Intervention de Yann de Kerguenec

Réunion du 17 mai 2016 à 18h15
Mission d'évaluation et de contrôle des lois de financement de la sécurité sociale

Yann de Kerguenec, directeur juridique de l'Ordre national des infirmiers :

Un autre point qui est en lien avec ces problématiques : le rapport de la Cour des comptes rappelle qu'une bonne partie de l'hospitalisation à domicile, ce sont les pansements complexes pour 25 %. C'est un champ d'activité qui relève aussi de la compétence des infirmiers libéraux. Lorsqu'on prend une approche régionale, on constate que dans la région Languedoc-Roussillon, qui connaît le plus fort taux d'infirmiers libéraux grâce à l'héliotropisme, l'activité des pansements complexes en HAD représente 31 % de l'activité totale. On peut estimer que dans un tel cas de figure il y a concurrence entre les acteurs et une certaine inadaptation de l'offre aux besoins. C'est d'autant plus surprenant que la région Languedoc-Roussillon est pionnière dans le développement de la télémédecine pour les pansements complexes dans un cadre légal que vous avez voté à l'article 36 de la loi de financement de la sécurité sociale pour 2014. Financée par l'assurance maladie, il s'agit d'une téléconsultation en lien avec des infirmières libérales et du personnel hospitalier de Montpellier qui se rendent au domicile des patients et utilisent des tablettes permettant de montrer l'état de la plaie et son évolution. Ce dispositif, expérimenté dans neuf régions, dont la Basse-Normandie d'ailleurs, coûte 28 euros la consultation en plus des soins infirmiers. Il a vocation à se généraliser, à partir de ces régions pionnières qui ont acquis une véritable expérience en la matière. Dans ce cas, on peut vraiment se poser la question de la pertinence de l'HAD. Il peut y avoir des cas où on a besoin de plusieurs intervenants dans lesquels l'infirmier libéral s'il n'a pas l'appui d'un SSIAD avec un aide-soignant ne pourrait pas intervenir et l'HAD est dans son rôle. Il existe aussi des plaies, tumorales par exemple, qui peuvent justifier, par leur complexité et le risque qu'elles présentent, le recours à l'HAD.

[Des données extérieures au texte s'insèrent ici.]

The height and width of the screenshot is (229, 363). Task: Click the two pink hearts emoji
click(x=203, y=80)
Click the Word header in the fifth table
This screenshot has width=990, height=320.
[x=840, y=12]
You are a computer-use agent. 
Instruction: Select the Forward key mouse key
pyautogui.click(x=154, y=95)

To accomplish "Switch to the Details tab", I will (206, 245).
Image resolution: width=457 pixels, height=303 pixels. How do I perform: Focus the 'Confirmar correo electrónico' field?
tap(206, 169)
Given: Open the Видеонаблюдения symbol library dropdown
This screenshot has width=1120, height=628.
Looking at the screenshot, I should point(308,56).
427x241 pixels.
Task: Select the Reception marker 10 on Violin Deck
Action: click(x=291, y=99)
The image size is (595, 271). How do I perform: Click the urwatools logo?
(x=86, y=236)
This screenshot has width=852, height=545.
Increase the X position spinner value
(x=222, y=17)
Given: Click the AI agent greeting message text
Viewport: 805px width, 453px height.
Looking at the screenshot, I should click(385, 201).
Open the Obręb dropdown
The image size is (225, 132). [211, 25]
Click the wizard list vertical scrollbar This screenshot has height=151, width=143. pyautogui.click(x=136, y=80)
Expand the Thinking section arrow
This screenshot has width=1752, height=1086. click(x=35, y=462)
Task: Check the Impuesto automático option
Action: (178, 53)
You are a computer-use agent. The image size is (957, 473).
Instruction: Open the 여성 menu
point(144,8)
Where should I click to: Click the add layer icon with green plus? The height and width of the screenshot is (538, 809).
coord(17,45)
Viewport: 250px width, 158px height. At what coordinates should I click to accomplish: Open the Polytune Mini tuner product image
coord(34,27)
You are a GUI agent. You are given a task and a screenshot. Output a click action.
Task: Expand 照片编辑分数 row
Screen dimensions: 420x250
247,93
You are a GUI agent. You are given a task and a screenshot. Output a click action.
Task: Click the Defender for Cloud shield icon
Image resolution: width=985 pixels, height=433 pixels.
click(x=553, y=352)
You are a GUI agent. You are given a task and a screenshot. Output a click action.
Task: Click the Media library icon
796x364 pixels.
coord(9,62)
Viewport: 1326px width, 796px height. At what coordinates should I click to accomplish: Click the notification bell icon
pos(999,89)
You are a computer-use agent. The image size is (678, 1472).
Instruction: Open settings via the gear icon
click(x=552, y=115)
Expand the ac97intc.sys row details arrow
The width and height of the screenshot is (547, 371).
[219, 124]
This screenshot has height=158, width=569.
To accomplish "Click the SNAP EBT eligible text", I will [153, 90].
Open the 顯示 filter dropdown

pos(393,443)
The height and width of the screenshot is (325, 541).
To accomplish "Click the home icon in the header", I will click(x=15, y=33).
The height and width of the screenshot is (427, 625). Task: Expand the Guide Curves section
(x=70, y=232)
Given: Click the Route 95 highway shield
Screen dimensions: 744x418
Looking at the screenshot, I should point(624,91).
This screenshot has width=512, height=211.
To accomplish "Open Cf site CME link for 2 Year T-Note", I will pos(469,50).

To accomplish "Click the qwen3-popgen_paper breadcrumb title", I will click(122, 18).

Cela nous amène à penser qu'il y a dans certains cas un dévoiement, qui s'appuie sur un dogme relayé par la DGOS qui donne des objectifs aux ARS, lesquelles donnent des objectifs aux prescripteurs en matière d'HAD. Faire du chiffre conduit à une solution qui n'est pas optimale alors que les patients pourraient être pris en charge à un moindre coût avec une coordination de ville entre SSIAD et infirmiers libéraux, ce qui est la préoccupation de la MECSS. Ce qui nous inquiète beaucoup, ce que ces inadéquations ont tendance à crisper les acteurs et l'Ordre voit remonter des plaintes ou des demandes sur la façon d'agir par rapport aux conventions conclues avec l'HAD, certains voulant les dénoncer parce qu'ils estiment que cette dernière prend des soins qui pourraient relever des infirmiers. Cela pourrait avoir un autre effet néfaste qui serait pour les infirmiers d'abandonner des soins techniques, alors que c'est leur rôle principal, pour se tourner vers le nursing comme cela se passe dans le Sud de la France où les infirmiers libéraux sont très nombreux. Cette inadéquation des ressources et cette désorganisation du système nous semblent dommageables. Il faut aussi ajouter que les infirmiers libéraux ont l'impression qu'il y a une captation de leurs patients à la sortie de l'hôpital : il arrive que les infirmiers libéraux passent devant le domicile d'un patient et voient un véhicule de l'HAD. Cela peut se justifier mais on retrouve ici un problème plus général sur les liens entre l'hôpital et la ville, l'absence de fiche de liaisons, etc.